>> begin
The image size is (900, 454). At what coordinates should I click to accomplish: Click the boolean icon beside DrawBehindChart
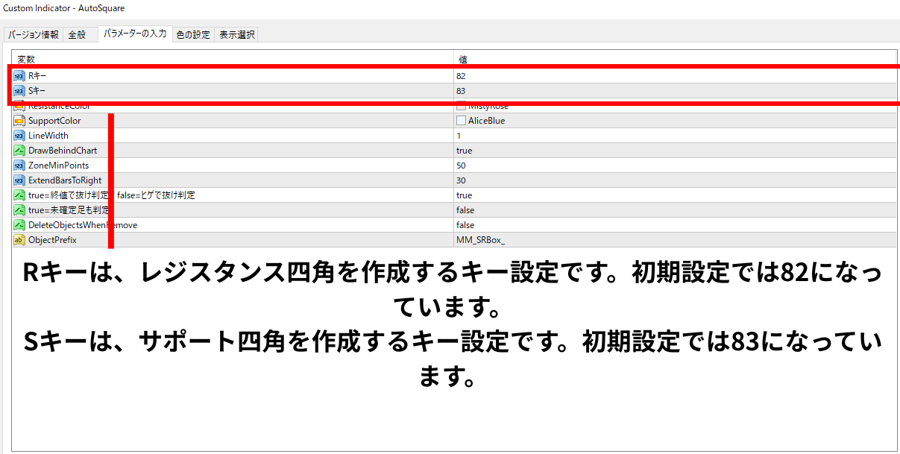tap(19, 151)

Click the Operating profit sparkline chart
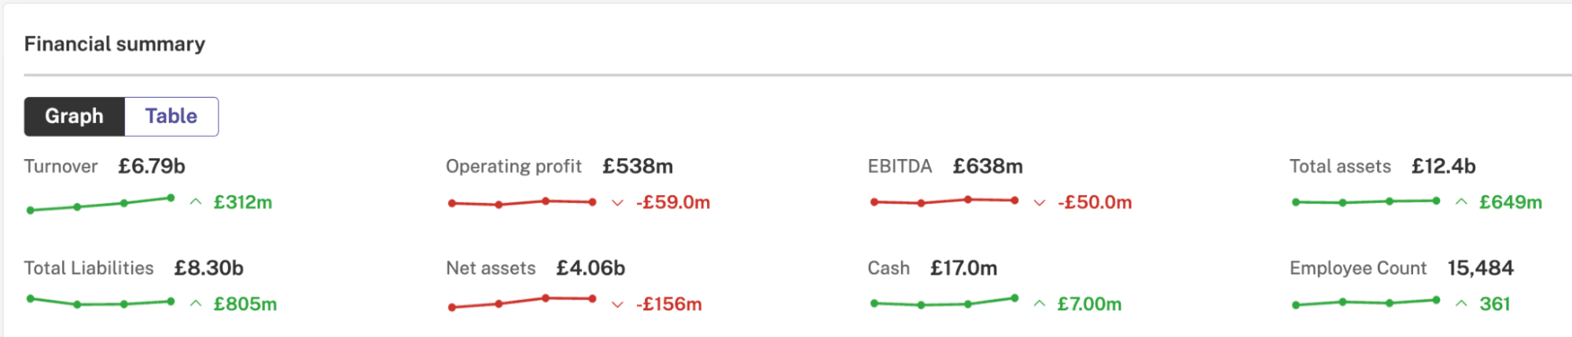tap(522, 203)
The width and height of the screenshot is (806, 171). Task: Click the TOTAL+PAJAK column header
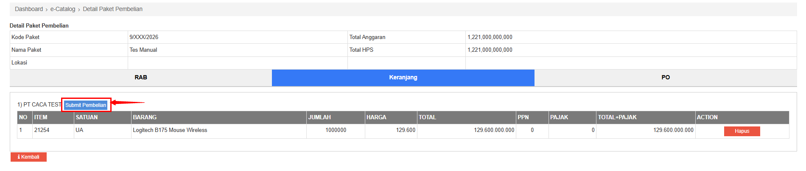617,118
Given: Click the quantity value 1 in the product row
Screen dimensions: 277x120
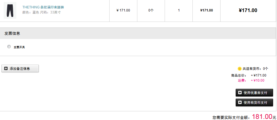Looking at the screenshot, I should click(179, 10).
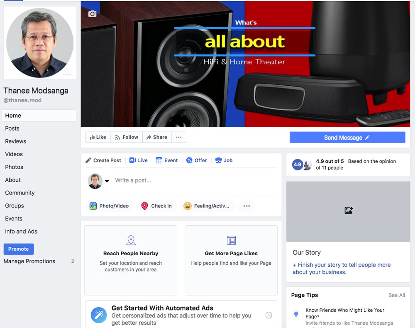
Task: Expand the post-as profile dropdown arrow
Action: tap(107, 181)
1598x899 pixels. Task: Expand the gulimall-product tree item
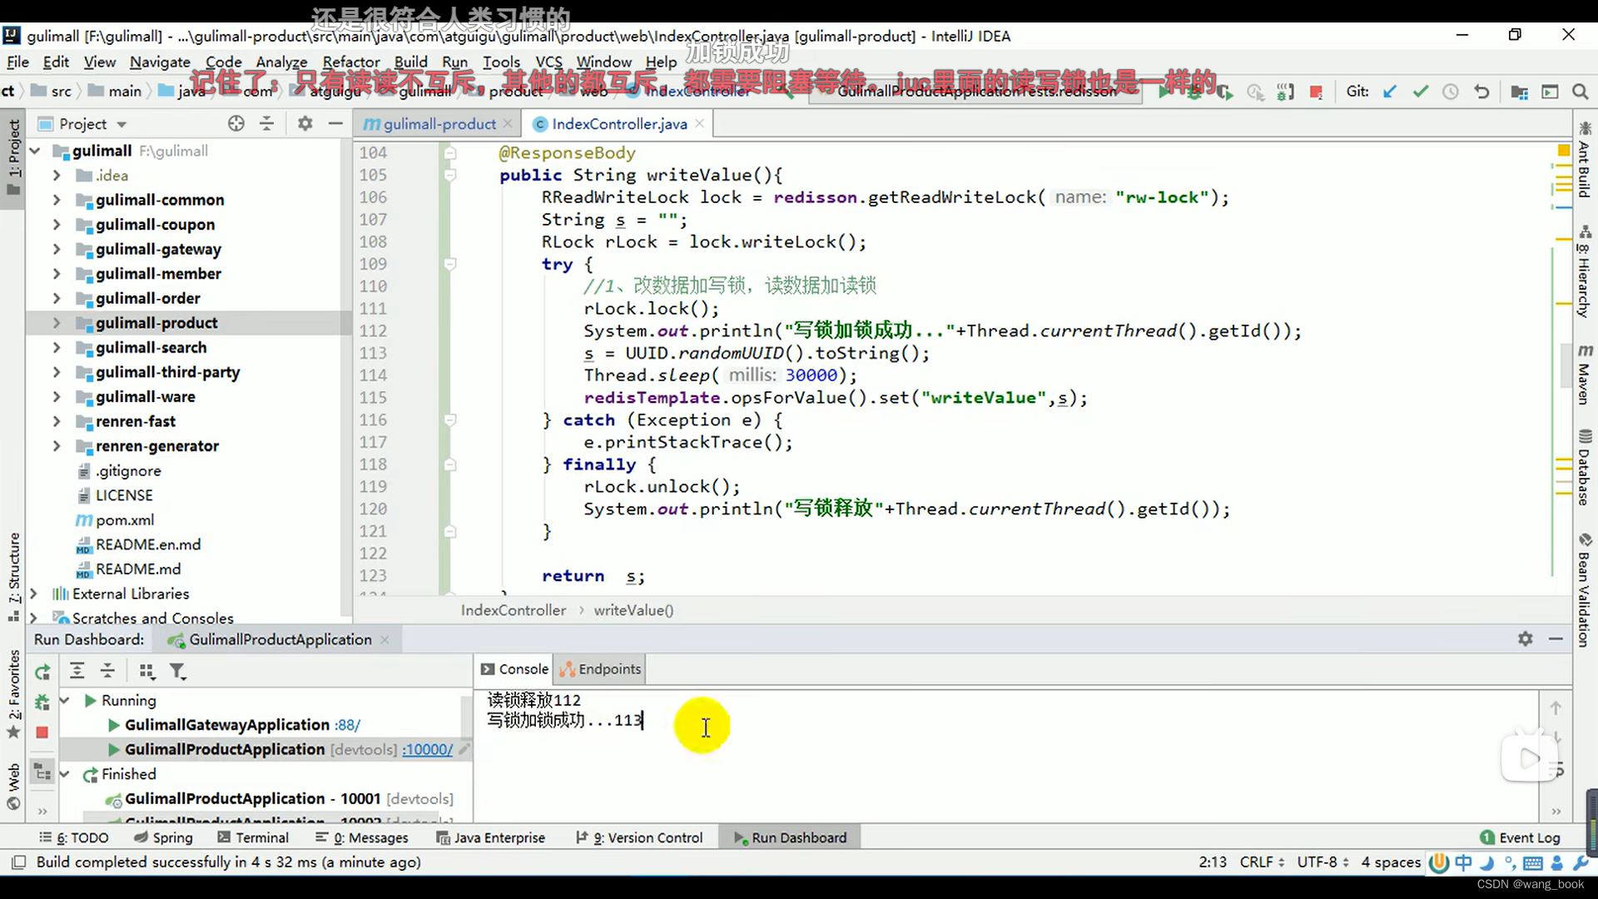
>> end
Exercise task — Copy out the data above word for word, leaving out the pictures.

Answer —
The image size is (900, 454). At what coordinates should I click to accomplish: Click the boolean icon beside DrawBehindChart
tap(19, 151)

Click the Operating profit sparkline chart
tap(522, 203)
The width and height of the screenshot is (806, 171). Task: Click the TOTAL+PAJAK column header
617,118
Given: Click the quantity value 1 in the product row
Screen dimensions: 277x120
Looking at the screenshot, I should click(179, 10).
Task: Expand the post-as profile dropdown arrow
Action: tap(107, 181)
1598x899 pixels. Task: Expand the gulimall-product tree item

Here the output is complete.